The following table shows a fragment of the data set:
Customer ID
Lastname
Firstname
Address1
City
State
Zip
Country
90999990
Armstrong
Al
6121 SUNSET BLVD.
LOS ANGELES
CA
90028
USA
90999907
Baldwin
Lynn
1600 EL CAMINO REAL, SUITE 1500
MENLO PARK
CA
94025
USA
90999917
Baldwyn
Linn
1600 EL CAMINO REAL, #1500
MENLO PK
CA
94025
USA
90999859
Belleperche
Carmen
9255 SUNSET BLVD.
LOS ANGELES
CA
90069
USA
90999876
Clark
Wick
777 S. FIGUEROA
LOS ANGELES
CA
90071
USA
90999859
Bachtin
Guy
30 S. WACKER
CHICAGO
IL
60606
USA
90999868
Dicintio
David
181 WEST MADISON ST
CHICAGO
IL
60602
USA
90999869
Ash
Pascal
335 WEST 16TH STREET
NEW YORK
NY
10011
USA
90999996
Bachtin
David
1633 BROADWAY
NEW YORK
NY
10022
USA
90999994
Carpenter
Brad
30 BROAD ST
NEW YORK
NY
42304
USA
90999820
Dedmond
David
ONE FINANCIAL SQUARE
NEW YORK
NY
10008
USA
90999902
Backwell
Chris
901 SE OAK, WILLAMETTE PLZ
PORTLAND
OR
97214
USA
90999897
Askerup
Nancy
400 MARKET STREET
HOUSTON
TX
77027
USA
90999904
Choy
Shelley
1177 WEST LOOP SOUTH
HOUSTON
TX
77027
USA
90999886
Cote
Lian
530 E. SWEDESFORD RD.
HOUSTON
TX
77027
USA
90999999
Croteau
Paul
3829-55 GASKINS ROAD
HOUSTON
TX
77027
USA
In this scenario, you might identify the State column as the most suitable column on which to sort the records. You select the State column as the GroupKey field in the transformation.

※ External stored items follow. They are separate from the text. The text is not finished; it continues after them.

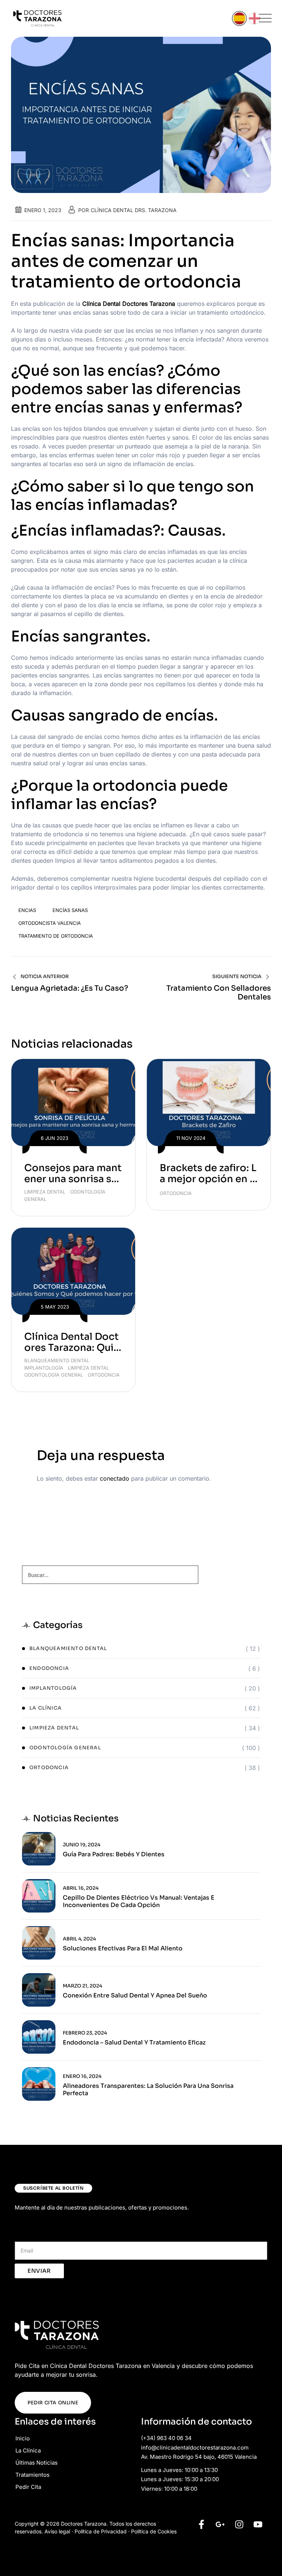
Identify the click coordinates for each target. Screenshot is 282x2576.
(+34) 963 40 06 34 (166, 2437)
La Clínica (45, 1708)
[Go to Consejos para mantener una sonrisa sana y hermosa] (73, 1102)
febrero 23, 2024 (85, 2033)
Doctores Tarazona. (84, 2523)
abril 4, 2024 (79, 1939)
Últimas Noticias (36, 2462)
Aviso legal (57, 2531)
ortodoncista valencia (49, 923)
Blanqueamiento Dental (56, 1360)
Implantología (43, 1368)
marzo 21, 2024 (82, 1986)
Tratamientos (32, 2474)
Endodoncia (49, 1668)
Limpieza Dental (44, 1192)
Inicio (22, 2438)
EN (254, 18)
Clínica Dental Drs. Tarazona (134, 210)
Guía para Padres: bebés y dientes (113, 1854)
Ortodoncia (176, 1193)
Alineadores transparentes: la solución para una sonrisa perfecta (148, 2089)
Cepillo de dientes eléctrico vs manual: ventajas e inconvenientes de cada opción (138, 1901)
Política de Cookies (154, 2531)
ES (239, 18)
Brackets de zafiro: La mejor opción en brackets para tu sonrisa (208, 1184)
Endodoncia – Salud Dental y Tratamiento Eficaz (134, 2042)
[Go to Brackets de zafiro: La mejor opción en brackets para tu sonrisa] (209, 1102)
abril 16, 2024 (80, 1888)
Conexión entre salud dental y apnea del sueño (135, 1995)
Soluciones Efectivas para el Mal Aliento (122, 1948)
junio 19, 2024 (81, 1845)
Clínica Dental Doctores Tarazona (128, 303)
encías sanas (70, 910)
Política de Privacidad (101, 2531)
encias (27, 910)
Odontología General (53, 1375)
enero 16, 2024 (82, 2076)
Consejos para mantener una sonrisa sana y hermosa (73, 1179)
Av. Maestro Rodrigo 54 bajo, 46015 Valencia (199, 2456)
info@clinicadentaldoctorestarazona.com (195, 2447)
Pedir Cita (28, 2486)
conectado (114, 1478)
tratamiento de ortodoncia (55, 936)
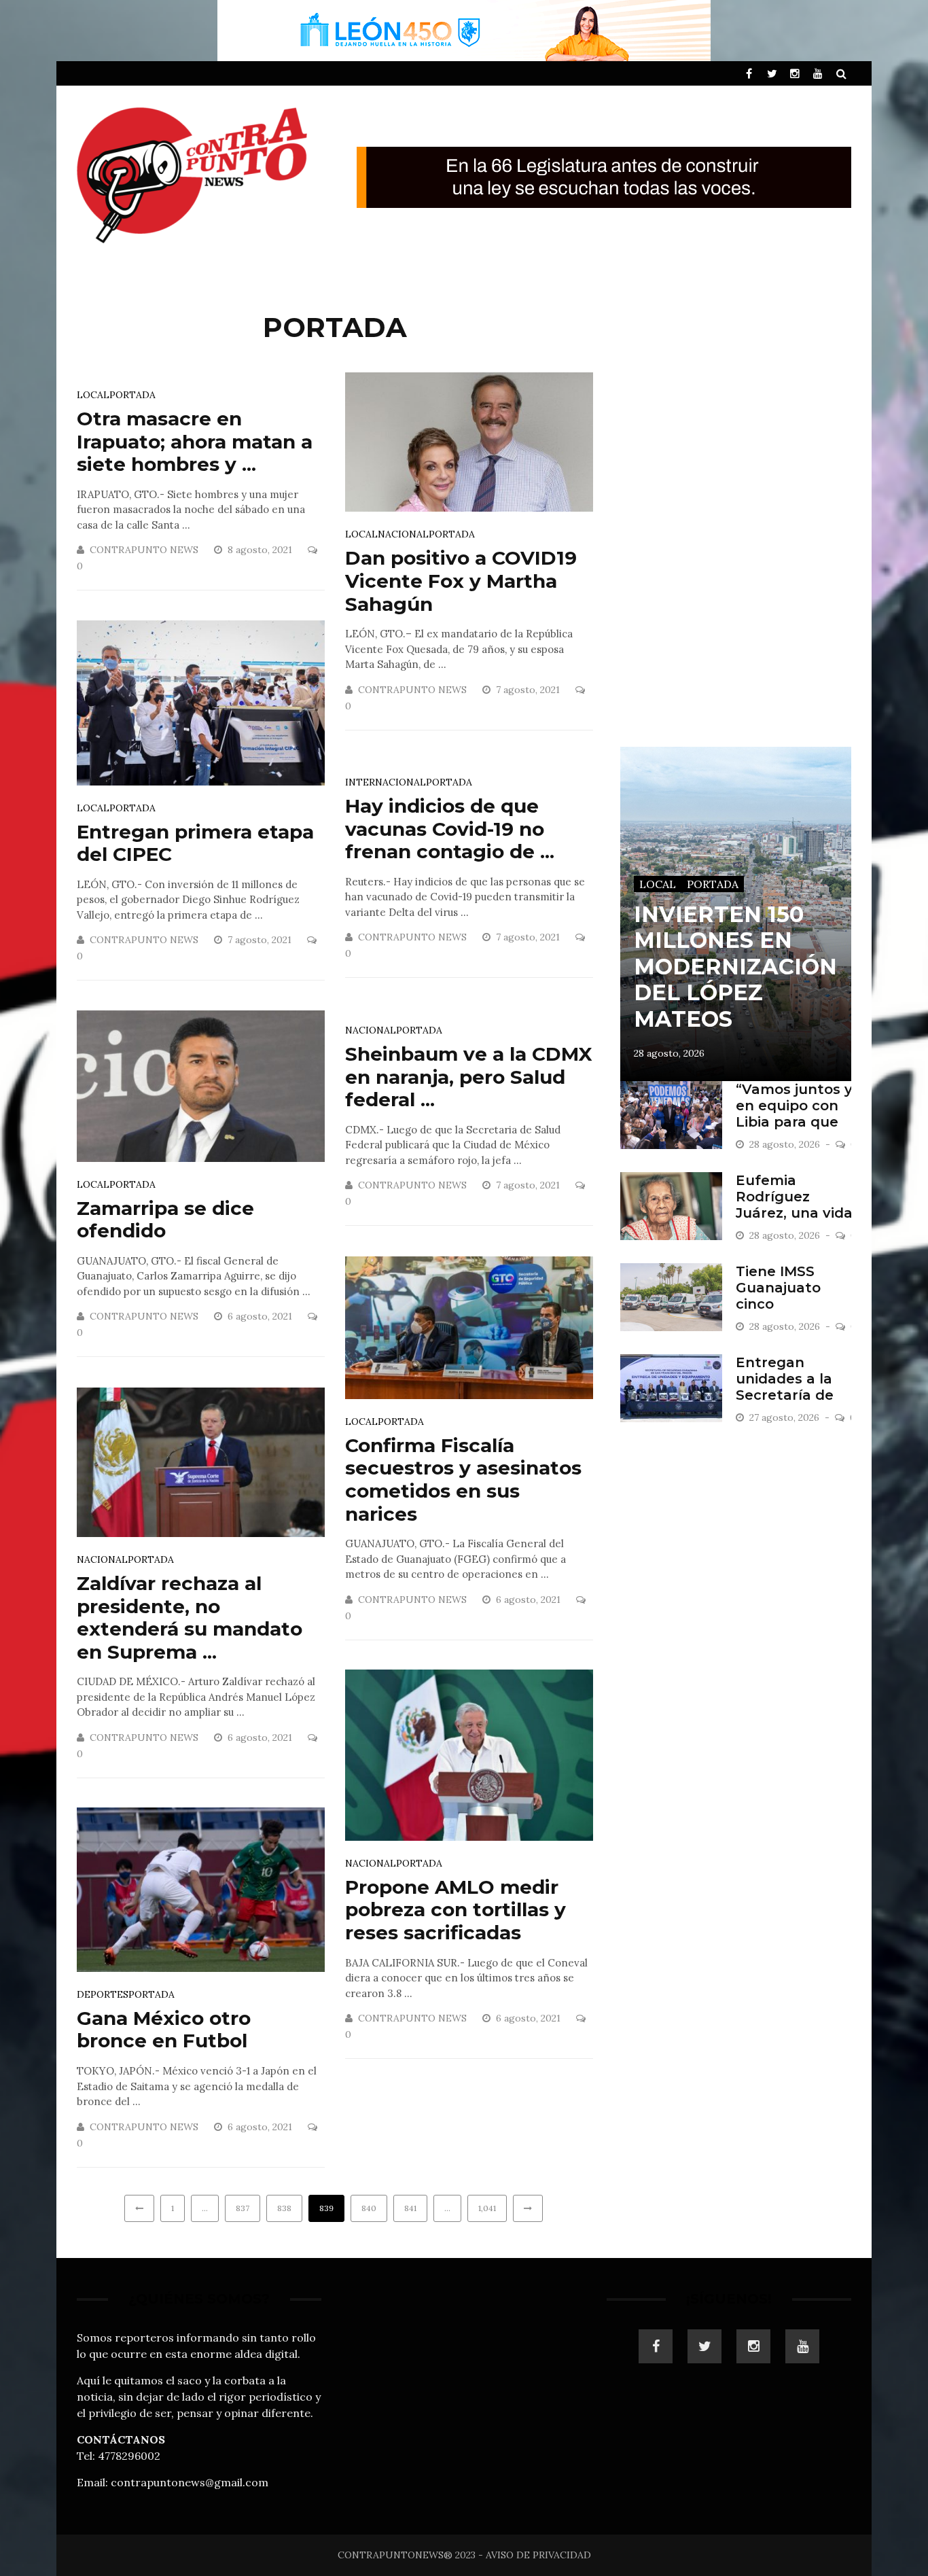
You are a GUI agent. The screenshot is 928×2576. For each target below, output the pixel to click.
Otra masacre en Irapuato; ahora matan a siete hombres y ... (195, 441)
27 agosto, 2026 (785, 1417)
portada (132, 395)
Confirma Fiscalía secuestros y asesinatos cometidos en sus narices (463, 1479)
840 (368, 2208)
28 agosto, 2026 (669, 1053)
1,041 (487, 2208)
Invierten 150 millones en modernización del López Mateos (735, 966)
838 (284, 2208)
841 (410, 2208)
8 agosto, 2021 (261, 550)
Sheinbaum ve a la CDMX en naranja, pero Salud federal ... (468, 1076)
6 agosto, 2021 (261, 1316)
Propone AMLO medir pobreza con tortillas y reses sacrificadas (455, 1909)
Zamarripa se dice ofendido (165, 1220)
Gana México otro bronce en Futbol (164, 2030)
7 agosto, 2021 (529, 690)
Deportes (102, 1994)
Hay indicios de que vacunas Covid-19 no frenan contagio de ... (449, 828)
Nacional (403, 534)
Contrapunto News (144, 550)
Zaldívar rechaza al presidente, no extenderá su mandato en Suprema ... (189, 1617)
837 (242, 2208)
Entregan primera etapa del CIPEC (195, 843)
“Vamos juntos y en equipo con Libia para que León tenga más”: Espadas (794, 1122)
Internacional (385, 782)
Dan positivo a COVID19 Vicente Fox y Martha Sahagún (461, 580)
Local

When you select the State column as the GroupKey field, the deduplication operation enables the creation of five groups, one for each state. The likelihood that the bank has customers with the same contact information in different states is very low. Additionally, the data includes a Customer ID column that can add to the confidence of the deduplication process.
The Customer ID column is a poor candidate for group creation, as it is a primary key field. If you select the column as the GroupKey field, the deduplication operation creates a group for every unique ID and thus for every record.
The Country column is also a poor candidate for group creation, as the column contains the same value in every row. If you select the Country column as the GroupKey field, the deduplication operation adds all of the records to the same group. Your bank might have two or more genuine customers with the same name living across the country, and you do not want to deduplicate their entries.